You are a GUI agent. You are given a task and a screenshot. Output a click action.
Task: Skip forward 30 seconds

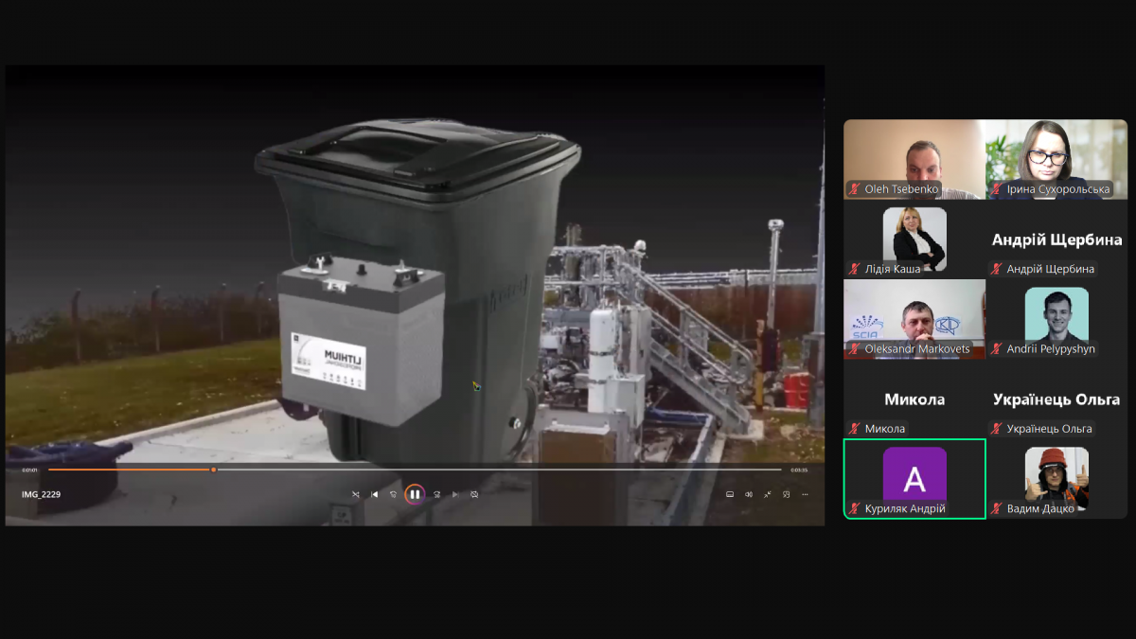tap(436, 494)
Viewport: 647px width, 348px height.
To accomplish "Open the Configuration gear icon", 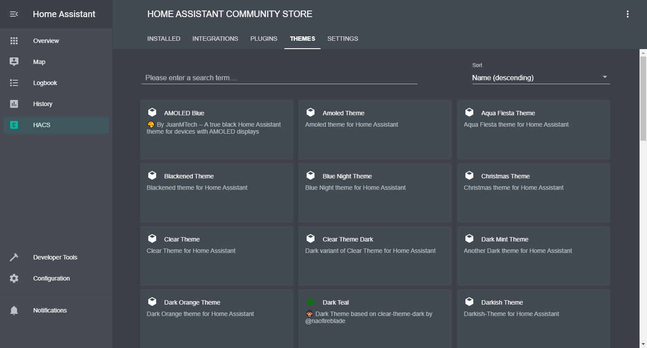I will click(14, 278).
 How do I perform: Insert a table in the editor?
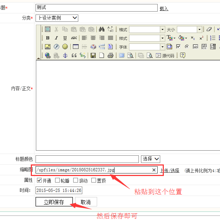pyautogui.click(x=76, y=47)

__________________________________________________

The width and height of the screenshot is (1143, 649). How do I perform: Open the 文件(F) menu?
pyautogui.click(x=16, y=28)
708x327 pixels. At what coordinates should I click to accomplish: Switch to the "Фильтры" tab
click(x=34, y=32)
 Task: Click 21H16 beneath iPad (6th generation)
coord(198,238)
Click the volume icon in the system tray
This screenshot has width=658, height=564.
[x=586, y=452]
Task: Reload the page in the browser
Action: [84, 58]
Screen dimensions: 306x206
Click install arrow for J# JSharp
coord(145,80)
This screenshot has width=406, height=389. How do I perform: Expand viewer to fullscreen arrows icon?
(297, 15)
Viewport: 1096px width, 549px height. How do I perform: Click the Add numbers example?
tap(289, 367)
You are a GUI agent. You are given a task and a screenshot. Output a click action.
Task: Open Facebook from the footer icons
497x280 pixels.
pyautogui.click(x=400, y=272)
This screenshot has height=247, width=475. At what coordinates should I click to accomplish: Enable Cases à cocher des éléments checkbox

__________________________________________________

## Objective
Collect every line of the entries that contains the word "perform".

## Result
 How do I perform: Insert a table in the editor?
The width and height of the screenshot is (1143, 649). How do I perform: Open the 文件(F) menu?
This screenshot has width=406, height=389. How do I perform: Expand viewer to fullscreen arrows icon?
Viewport: 1096px width, 549px height. How do I perform: Click the Add numbers example?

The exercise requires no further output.